> EXTRACT TO READ
In the wake of Mother Jones‘s recent Fiji Water expose that tackled the company’s indifference to the country’s military junta and the surrounding communities’ dire lack of clean drinking water, we received many letters. One in particular caught our attention. In 2007 Mary Ackley, then a graduate student at the University of Vermont, was doing research on the Vatukoula gold mine in Fiji when she saw yet another piece of the story.
On one of Ackley’s trips to visit the Vatukoula mine, located about 18 miles from Fiji Water’s bottling plant, she saw makeshift fences made of oversized spools of Fiji Water labels. Then she saw huge plumes of smoke rising from the local dump. When Ackley looked closer she noticed piles of discarded Fiji Water bottles, reels of company labels, and plastic pellets used to make the bottles. It looked like too much trash to be generated by the small town, so Ackley started asking around. Sure enough, residents who lived next to the dump said they had seen Fiji Water trucks pass by three or four times a week since about 1996, when the company first started operations.
But that was back in 2007. Last year, Fiji Water representative Rob Six told Ackley in a written letter that the company had been phasing out the use of the dump since June 2007. Apparently, as of last fall, the company stopped burning trash there all together. Nevertheless, asthma rates in Vatukoula are through the roof—which the community told Ackley is likely a result of gold mining operations, as well as carcinogens released by constantly smoldering Fiji Water trash over the past decade. Ackley’s surveys showed that the number one concern in the community was respiratory problems caused by airborne carcinogens. It remains to be seen how Fiji Green will address the damage done.

> EXERCISE SET
A) From the Fiji Water passage, extract the part beginning with "On one of Ackley’s" up to and including "first started operations.".
B) Answer these questions from the Fiji Water passage:
(i) About how far is the Vatukoula mine from Fiji Water's bottling plant?
(ii) Since about what year had residents near the dump seen Fiji Water trucks pass by?
(iii) In Rob Six's letter, since when had the company been phasing out its use of the dump?

> DATA PROVIDED
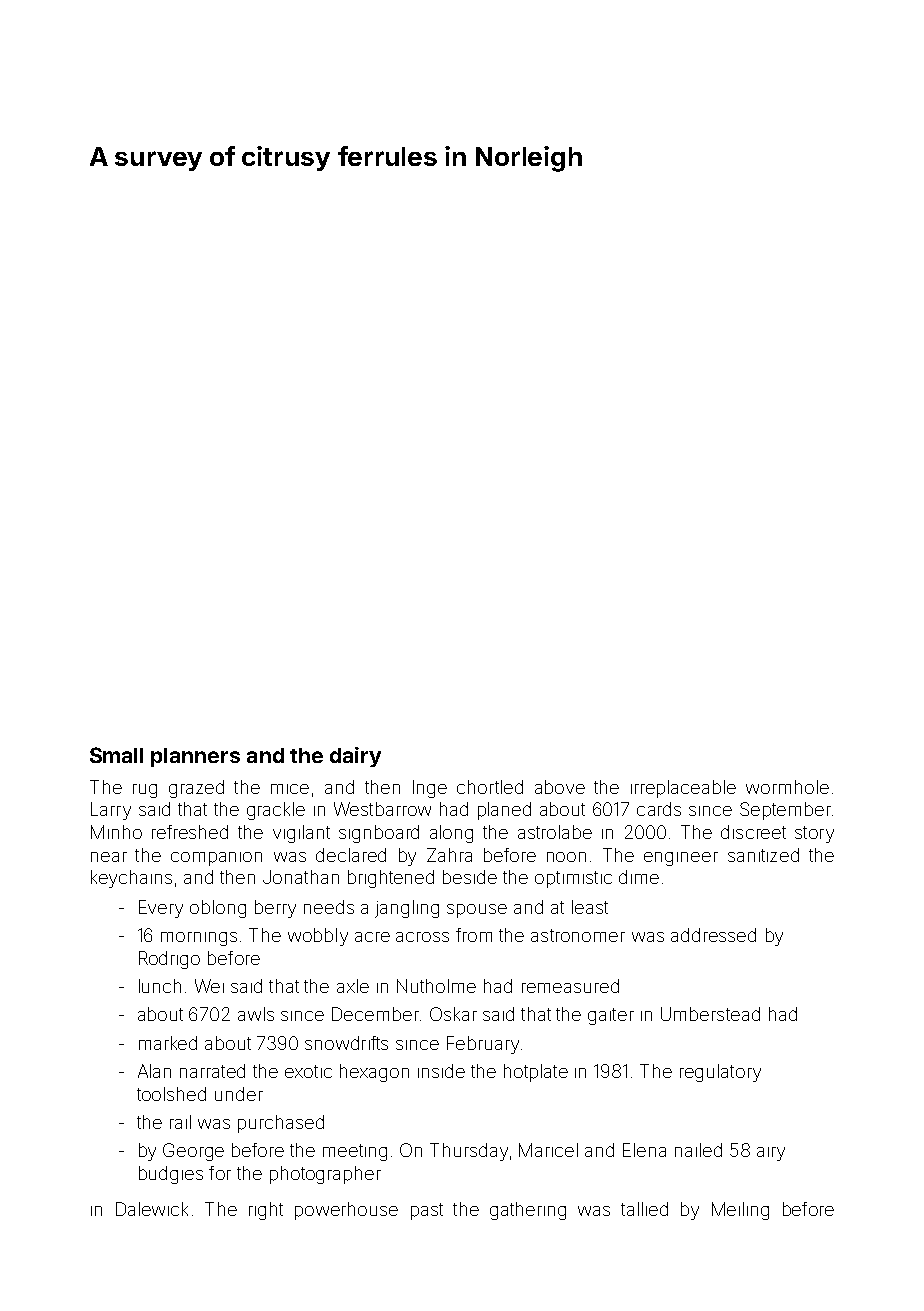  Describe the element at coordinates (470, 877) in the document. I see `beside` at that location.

...

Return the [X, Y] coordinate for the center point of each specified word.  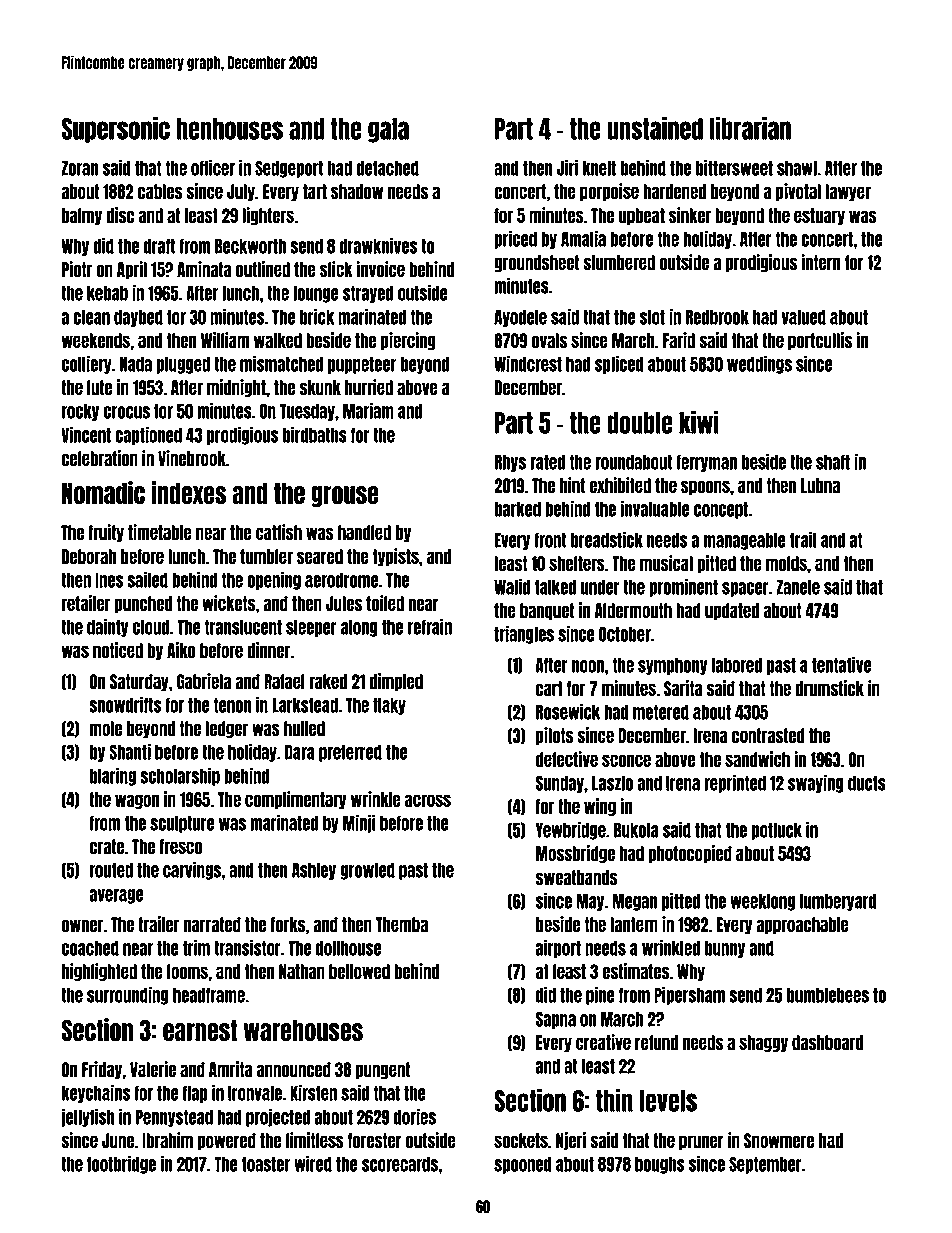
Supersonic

> ANSWERS IN ORDER
A)
On one of Ackley’s trips to visit the Vatukoula mine, located about 18 miles from Fiji Water’s bottling plant, she saw makeshift fences made of oversized spools of Fiji Water labels. Then she saw huge plumes of smoke rising from the local dump. When Ackley looked closer she noticed piles of discarded Fiji Water bottles, reels of company labels, and plastic pellets used to make the bottles. It looked like too much trash to be generated by the small town, so Ackley started asking around. Sure enough, residents who lived next to the dump said they had seen Fiji Water trucks pass by three or four times a week since about 1996, when the company first started operations.

B)
(i) About 18 miles.
(ii) Since about 1996.
(iii) Since June 2007.